Sylvie Lainé, c’est la littérature dans la science-fiction, ou la science-fiction dans la littérature. Elle a une façon d’écrire qui fait d’elle un auteur à part entière, qui navigue entre les deux genres littéraires. Le format « nouvelle » lui convient à merveille. Nouvelles longues ou courtes, Sylvie est dans son élément et nous amène dans des coins de l’univers qui ne semblent pas être ce qu’ils laissent croire. Le dépaysement est toujours au rendez-vous, même pour un lecteur de la première heure. Sylvie propose un de ses thèmes favoris, la rencontre, le contact avec l’autre, avec l’étranger, avec l’extraterrestre, avec une forme de vie insoupçonnée, où la communication a tout son sens, mais ne s’établit pas dès le départ. Les sentiments des différents personnages viennent enrichir chaque histoire, au point d’en faire des textes uniques.

- [TRAVAIL DEMANDÉ]:
Recopiez à l'identique le passage du texte sur Sylvie Lainé qui va de « Sylvie Lainé, c’est » jusqu'à « des textes uniques. » compris.

- [DONNÉES EXTRAITES]:
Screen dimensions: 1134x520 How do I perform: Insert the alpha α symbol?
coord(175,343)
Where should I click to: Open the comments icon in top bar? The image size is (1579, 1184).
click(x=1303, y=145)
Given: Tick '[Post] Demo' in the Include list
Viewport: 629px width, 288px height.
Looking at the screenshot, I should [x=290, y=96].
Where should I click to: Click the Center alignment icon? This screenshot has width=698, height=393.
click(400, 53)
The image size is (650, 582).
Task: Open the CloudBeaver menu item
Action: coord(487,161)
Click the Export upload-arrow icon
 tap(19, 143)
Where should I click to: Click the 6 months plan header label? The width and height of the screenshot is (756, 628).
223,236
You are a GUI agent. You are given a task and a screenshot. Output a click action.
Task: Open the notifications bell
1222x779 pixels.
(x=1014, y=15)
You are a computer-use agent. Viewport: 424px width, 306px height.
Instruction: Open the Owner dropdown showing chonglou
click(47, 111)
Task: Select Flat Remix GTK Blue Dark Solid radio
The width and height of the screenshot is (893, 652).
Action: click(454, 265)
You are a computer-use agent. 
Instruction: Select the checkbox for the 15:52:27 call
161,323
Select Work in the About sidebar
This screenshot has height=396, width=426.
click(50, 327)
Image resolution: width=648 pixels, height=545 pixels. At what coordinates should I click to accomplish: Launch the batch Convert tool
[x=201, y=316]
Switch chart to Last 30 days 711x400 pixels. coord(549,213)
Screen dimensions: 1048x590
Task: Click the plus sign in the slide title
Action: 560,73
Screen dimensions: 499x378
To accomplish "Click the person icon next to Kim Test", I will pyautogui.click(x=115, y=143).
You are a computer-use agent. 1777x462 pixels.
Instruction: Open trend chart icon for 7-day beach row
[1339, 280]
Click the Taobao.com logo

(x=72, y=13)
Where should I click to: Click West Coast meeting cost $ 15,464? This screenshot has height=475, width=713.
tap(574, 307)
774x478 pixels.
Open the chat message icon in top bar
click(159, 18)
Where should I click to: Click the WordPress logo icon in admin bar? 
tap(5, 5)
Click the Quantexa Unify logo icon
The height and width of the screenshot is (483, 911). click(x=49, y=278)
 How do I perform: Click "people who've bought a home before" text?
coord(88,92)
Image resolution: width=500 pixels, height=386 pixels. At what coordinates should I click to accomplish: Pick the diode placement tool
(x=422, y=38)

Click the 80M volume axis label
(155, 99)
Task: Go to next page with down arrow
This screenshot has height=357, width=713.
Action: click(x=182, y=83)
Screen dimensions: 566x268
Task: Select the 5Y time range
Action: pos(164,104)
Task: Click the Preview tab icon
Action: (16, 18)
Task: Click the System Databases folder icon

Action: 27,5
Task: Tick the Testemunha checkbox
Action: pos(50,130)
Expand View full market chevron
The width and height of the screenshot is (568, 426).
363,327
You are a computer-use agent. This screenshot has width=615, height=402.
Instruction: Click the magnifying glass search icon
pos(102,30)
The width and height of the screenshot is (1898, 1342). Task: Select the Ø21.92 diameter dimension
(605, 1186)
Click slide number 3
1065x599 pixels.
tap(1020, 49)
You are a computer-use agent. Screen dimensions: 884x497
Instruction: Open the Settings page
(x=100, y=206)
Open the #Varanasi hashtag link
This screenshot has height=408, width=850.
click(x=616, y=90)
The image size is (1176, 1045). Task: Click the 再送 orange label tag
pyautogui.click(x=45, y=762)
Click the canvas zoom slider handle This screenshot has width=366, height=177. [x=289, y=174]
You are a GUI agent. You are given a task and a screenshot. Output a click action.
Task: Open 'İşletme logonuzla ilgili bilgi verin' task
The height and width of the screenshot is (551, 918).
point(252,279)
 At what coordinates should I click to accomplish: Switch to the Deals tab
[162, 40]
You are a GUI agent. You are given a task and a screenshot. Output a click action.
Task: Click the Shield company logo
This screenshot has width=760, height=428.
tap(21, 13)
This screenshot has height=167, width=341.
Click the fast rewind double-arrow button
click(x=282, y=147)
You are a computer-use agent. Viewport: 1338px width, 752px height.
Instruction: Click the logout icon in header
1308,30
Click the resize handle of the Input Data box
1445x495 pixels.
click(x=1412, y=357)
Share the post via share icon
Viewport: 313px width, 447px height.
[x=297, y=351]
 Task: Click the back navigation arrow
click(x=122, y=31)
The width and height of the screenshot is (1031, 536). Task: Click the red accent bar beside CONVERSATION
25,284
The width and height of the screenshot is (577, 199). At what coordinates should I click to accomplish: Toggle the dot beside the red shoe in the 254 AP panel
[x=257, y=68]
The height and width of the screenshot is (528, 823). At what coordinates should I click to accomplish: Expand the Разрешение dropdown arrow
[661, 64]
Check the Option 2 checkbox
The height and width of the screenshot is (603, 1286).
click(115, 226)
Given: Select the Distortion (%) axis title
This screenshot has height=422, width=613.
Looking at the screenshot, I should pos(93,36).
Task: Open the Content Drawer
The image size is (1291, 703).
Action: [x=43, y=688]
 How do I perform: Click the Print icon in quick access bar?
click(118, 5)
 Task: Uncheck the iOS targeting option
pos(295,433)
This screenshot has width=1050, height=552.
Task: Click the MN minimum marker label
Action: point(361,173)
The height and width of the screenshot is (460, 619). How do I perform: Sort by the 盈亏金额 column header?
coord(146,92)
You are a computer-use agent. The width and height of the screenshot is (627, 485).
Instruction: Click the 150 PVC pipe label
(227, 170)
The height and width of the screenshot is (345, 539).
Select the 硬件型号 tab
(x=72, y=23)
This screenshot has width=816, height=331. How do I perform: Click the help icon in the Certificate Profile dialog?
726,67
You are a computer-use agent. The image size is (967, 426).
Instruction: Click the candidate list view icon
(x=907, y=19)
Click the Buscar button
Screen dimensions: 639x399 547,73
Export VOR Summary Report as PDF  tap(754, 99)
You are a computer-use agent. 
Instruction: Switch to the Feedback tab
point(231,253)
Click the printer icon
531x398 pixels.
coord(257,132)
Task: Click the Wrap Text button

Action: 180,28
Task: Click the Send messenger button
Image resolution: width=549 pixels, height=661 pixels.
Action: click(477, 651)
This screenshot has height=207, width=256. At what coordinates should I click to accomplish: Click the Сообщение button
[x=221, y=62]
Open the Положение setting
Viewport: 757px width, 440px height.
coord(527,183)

- [RÉSULTAT ATTENDU]:
Sylvie Lainé, c’est la littérature dans la science-fiction, ou la science-fiction dans la littérature. Elle a une façon d’écrire qui fait d’elle un auteur à part entière, qui navigue entre les deux genres littéraires. Le format « nouvelle » lui convient à merveille. Nouvelles longues ou courtes, Sylvie est dans son élément et nous amène dans des coins de l’univers qui ne semblent pas être ce qu’ils laissent croire. Le dépaysement est toujours au rendez-vous, même pour un lecteur de la première heure. Sylvie propose un de ses thèmes favoris, la rencontre, le contact avec l’autre, avec l’étranger, avec l’extraterrestre, avec une forme de vie insoupçonnée, où la communication a tout son sens, mais ne s’établit pas dès le départ. Les sentiments des différents personnages viennent enrichir chaque histoire, au point d’en faire des textes uniques.